If that’s the question (why you want Z to be relatively small), it’s been a while since I watched those actual lectures, but I’m pretty sure he does explain it: the point is vanishing gradients when you get out onto the “tails” of sigmoid, which is the output activation here, isn’t it? And the other point is the larger (more layers) your network the more you’d have a “compounding problem”: if you multiply more big numbers (both larger W_{ij} values and larger intermediate input Z values in the various hidden layers), it only gets bigger, whereas if you multiply numbers < 1, they get smaller, thus keeping you in the relatively linear region of sigmoid where you get nice gradients and thus better convergence.
As Prof. Ng explained at timestamp 2:20, changing to 2/n would work better when the ReLu activation function is used, helping the network’s gradient not to explode or vanish quickly.
Right! Then the higher level point that we can generalize from this situation is that there is no one “magic bullet” answer that works best in all cases. A lot of research and experimentation has been done and we now have a suite of initialization functions that are provided by the various frameworks like TensorFlow and PyTorch. When you are designing a solution to a particular problem, you can use the guidance as Prof Ng gives in the lecture but some experimentation may still be required to select the type that works best in your situation.

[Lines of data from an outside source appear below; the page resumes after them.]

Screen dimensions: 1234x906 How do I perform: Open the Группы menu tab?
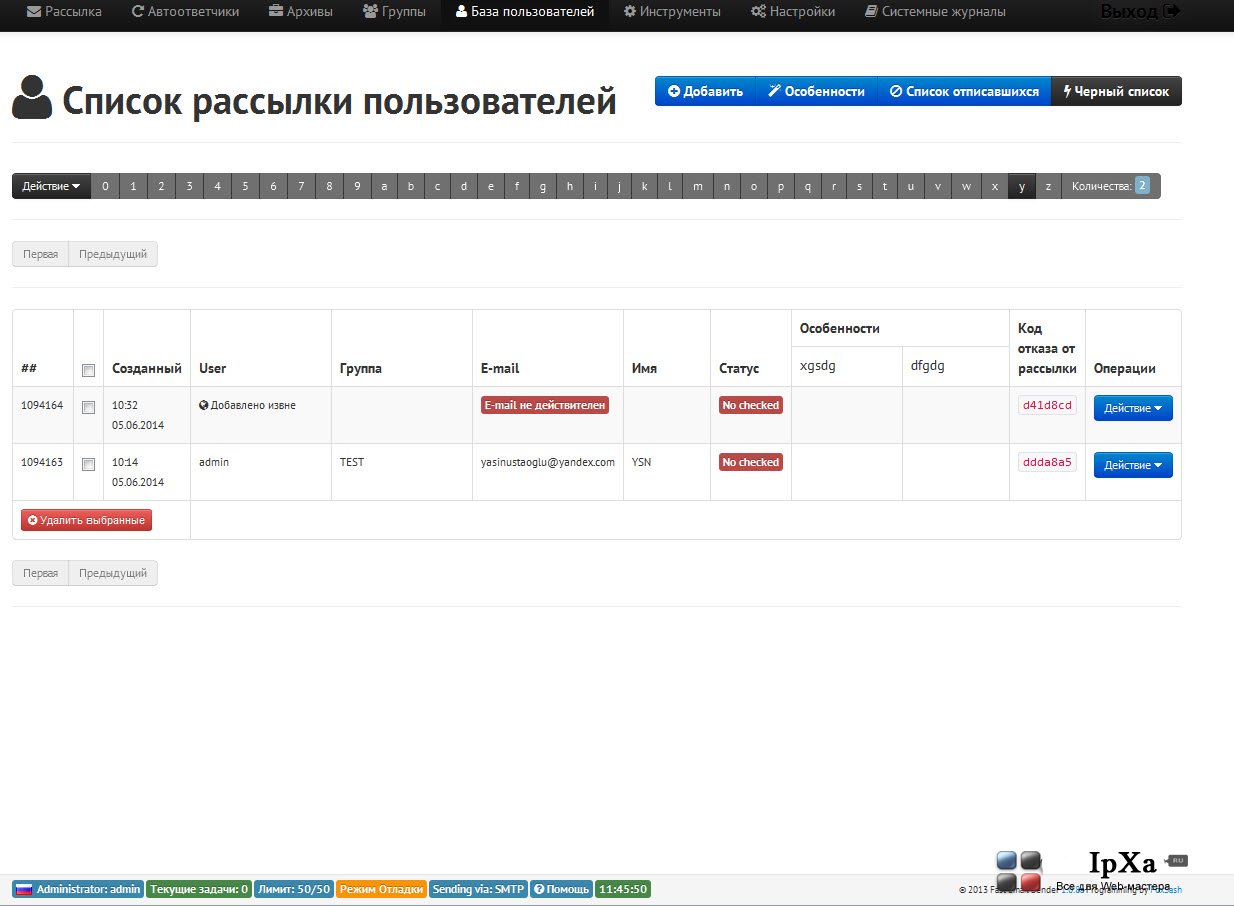394,12
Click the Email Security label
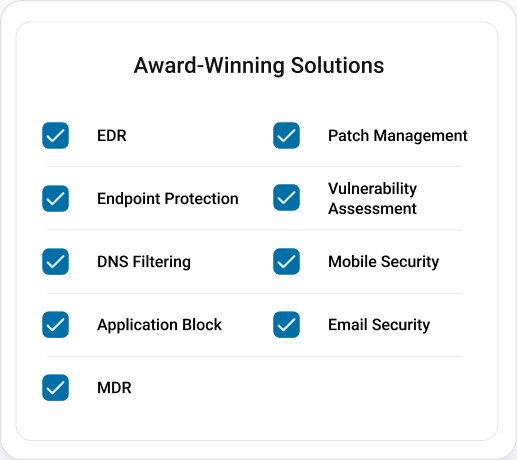 click(379, 325)
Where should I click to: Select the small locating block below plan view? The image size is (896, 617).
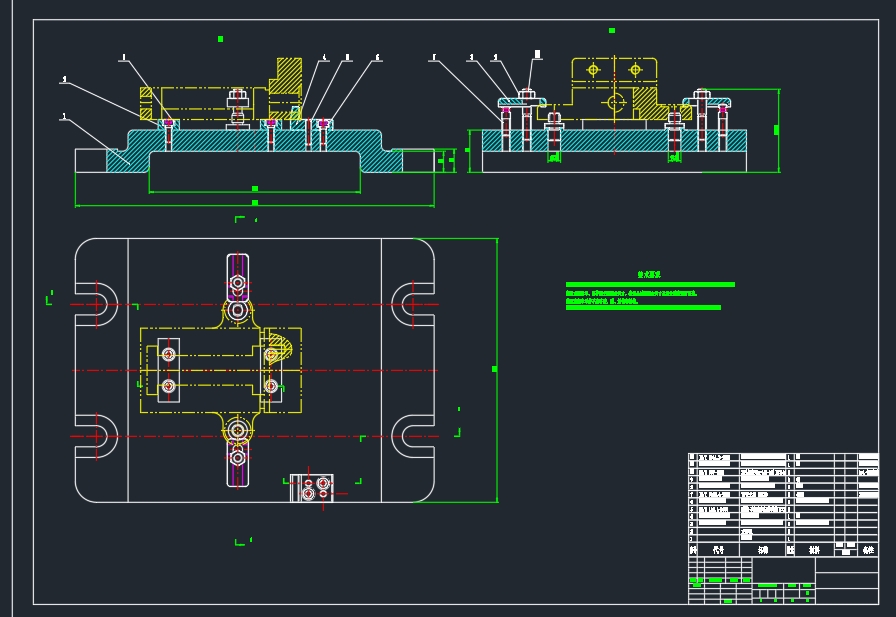point(313,487)
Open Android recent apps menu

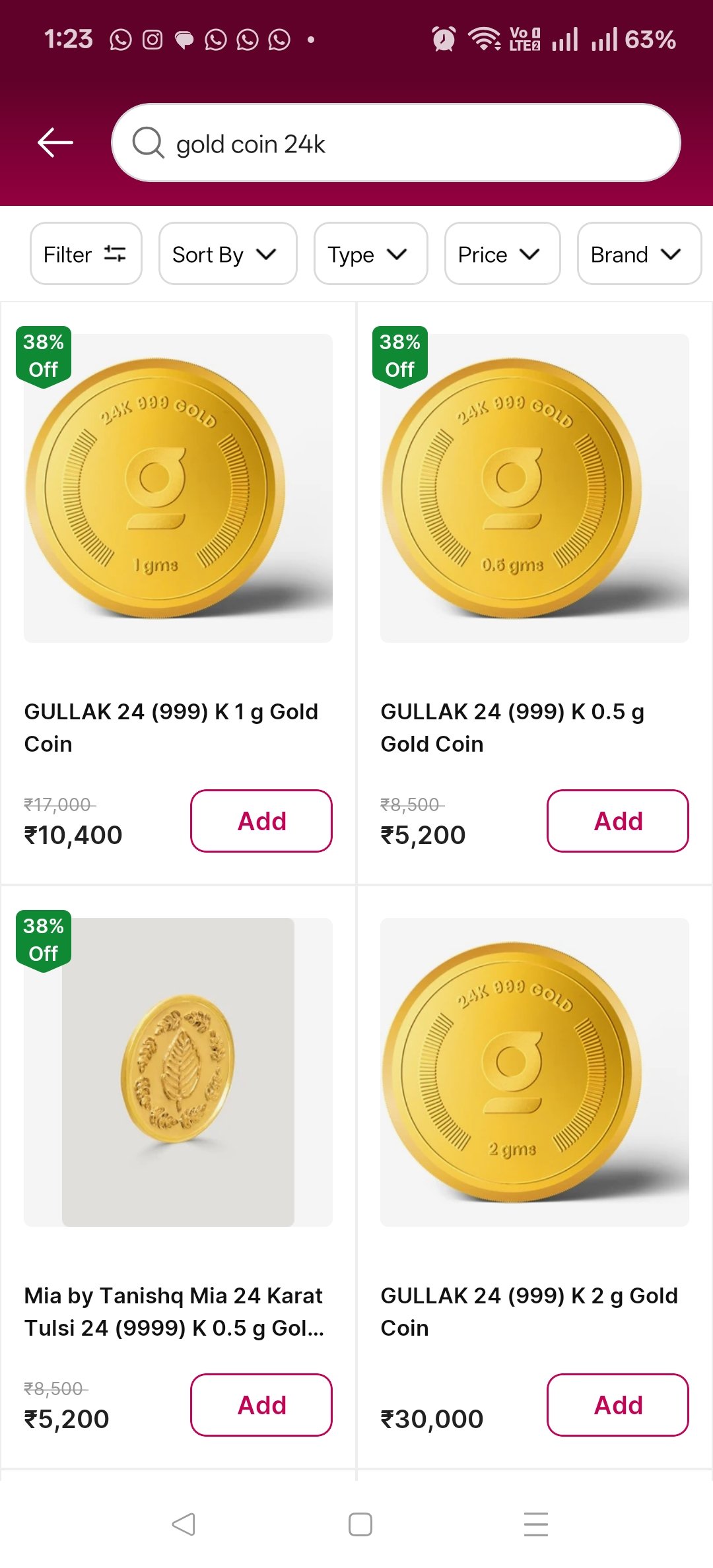coord(535,1524)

Hi Kic, thank you for the reply. My question was why set the variance to 1/n or 2/n? Specifically, why set it to 1/n in the first place? I understand the logic from 1/n to 2/n is due to RELU, and I understand that the previous step, large n leads to smaller w_i, but why set the variance to 1/n?

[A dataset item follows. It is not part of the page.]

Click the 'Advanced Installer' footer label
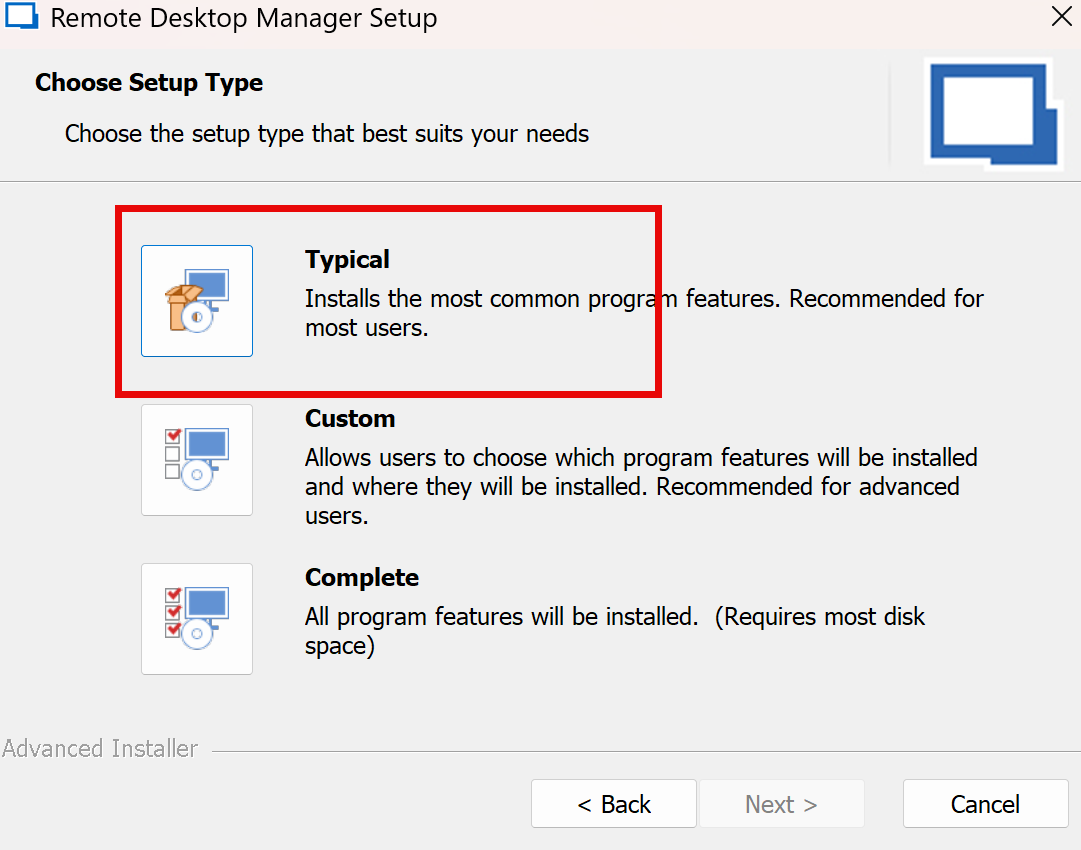pos(100,749)
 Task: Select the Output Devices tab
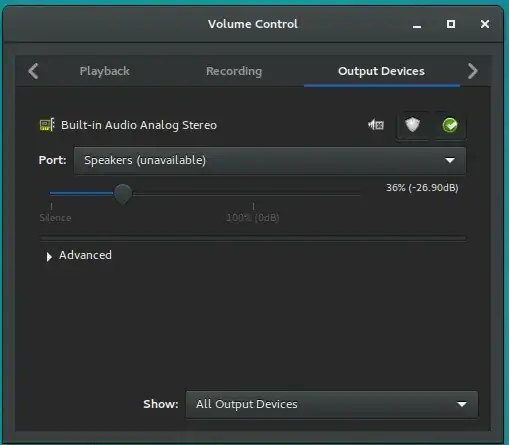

The point is the larger the number of layers, the more chance you have that the Z values will get larger in absolute value as you compound the layers, if you leave the initial magnitudes of the weights as constant across all the layers. Given that we are dealing with classifiers here, we always have sigmoid or softmax as the output activation, meaning that the “flat tails” of sigmoid are a problem for vanishing gradients. So one important way to avoid getting out on the tails of the function is to keep the |z| smaller. Prof Ng addresses that in some detail in the lectures. So the factor of \frac {1}{n} is a way to compensate by reducing the magnitude of the weights as you go further out in terms of numbers of layers. That’s the general idea and then you get into the details of whether \frac {1}{n} or \frac {2}{n} or \frac {1}{\sqrt{n}} or yet some other formulation works better in a given scenario. As mentioned earlier, there is no one “silver bullet” answer that works best in all cases. Prof Ng is just showing us some of the solutions that have been seen to work well in enough cases that they are worth trying.